++++ Records for the exercise

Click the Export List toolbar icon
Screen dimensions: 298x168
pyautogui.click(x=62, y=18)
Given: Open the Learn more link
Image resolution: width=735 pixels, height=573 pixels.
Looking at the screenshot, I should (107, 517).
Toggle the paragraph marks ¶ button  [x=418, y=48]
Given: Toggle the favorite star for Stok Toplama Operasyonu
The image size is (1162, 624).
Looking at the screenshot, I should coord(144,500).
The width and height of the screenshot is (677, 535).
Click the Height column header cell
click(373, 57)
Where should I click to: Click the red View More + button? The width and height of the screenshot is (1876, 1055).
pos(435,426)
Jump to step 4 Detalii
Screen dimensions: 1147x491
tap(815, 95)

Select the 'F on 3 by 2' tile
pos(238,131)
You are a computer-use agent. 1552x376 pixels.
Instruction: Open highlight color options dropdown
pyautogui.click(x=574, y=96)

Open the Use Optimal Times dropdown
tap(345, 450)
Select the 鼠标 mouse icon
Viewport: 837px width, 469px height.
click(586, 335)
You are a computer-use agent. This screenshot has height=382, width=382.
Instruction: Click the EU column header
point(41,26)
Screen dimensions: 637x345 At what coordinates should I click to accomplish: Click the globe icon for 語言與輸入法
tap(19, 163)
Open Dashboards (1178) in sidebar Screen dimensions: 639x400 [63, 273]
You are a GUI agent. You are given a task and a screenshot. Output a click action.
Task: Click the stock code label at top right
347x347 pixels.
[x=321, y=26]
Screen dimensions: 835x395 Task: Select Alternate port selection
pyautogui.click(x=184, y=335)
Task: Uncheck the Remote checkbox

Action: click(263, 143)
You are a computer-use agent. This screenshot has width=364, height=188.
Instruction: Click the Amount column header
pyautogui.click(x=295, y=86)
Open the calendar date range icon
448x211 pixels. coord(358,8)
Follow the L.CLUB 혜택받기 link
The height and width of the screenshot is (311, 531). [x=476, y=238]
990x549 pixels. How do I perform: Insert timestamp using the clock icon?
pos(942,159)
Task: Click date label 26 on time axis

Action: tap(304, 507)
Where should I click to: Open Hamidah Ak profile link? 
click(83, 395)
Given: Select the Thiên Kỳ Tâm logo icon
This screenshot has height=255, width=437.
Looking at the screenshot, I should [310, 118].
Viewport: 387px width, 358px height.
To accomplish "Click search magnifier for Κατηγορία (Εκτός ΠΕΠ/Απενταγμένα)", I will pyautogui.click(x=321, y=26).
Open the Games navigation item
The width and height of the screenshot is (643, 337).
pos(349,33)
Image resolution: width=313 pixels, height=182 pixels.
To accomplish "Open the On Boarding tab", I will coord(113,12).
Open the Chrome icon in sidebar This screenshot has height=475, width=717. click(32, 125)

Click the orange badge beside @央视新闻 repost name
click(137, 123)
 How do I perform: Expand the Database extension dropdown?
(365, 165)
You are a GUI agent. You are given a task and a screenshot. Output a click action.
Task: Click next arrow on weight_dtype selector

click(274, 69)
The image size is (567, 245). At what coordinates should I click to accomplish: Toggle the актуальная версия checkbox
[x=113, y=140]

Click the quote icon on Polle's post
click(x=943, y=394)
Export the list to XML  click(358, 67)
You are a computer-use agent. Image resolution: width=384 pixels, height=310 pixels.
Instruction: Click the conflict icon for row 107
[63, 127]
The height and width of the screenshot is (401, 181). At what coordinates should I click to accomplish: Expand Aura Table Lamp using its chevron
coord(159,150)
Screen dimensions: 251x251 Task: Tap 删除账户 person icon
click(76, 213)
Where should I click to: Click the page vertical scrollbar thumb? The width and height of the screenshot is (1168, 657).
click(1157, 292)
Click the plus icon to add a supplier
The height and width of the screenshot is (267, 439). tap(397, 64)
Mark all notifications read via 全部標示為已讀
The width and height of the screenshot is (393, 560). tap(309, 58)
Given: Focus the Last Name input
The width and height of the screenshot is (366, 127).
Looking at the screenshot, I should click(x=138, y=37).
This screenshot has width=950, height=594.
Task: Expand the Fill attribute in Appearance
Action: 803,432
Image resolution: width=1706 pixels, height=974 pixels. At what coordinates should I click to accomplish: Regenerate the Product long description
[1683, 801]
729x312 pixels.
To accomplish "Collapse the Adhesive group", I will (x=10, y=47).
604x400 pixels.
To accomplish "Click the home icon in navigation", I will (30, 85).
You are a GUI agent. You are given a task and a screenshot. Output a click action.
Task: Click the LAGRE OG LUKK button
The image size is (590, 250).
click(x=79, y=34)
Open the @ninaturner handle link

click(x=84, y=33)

++++++++

How many lines in the listing above contain the word "dropdown"? Case matters. Reply with the number alone.

**In response:** 3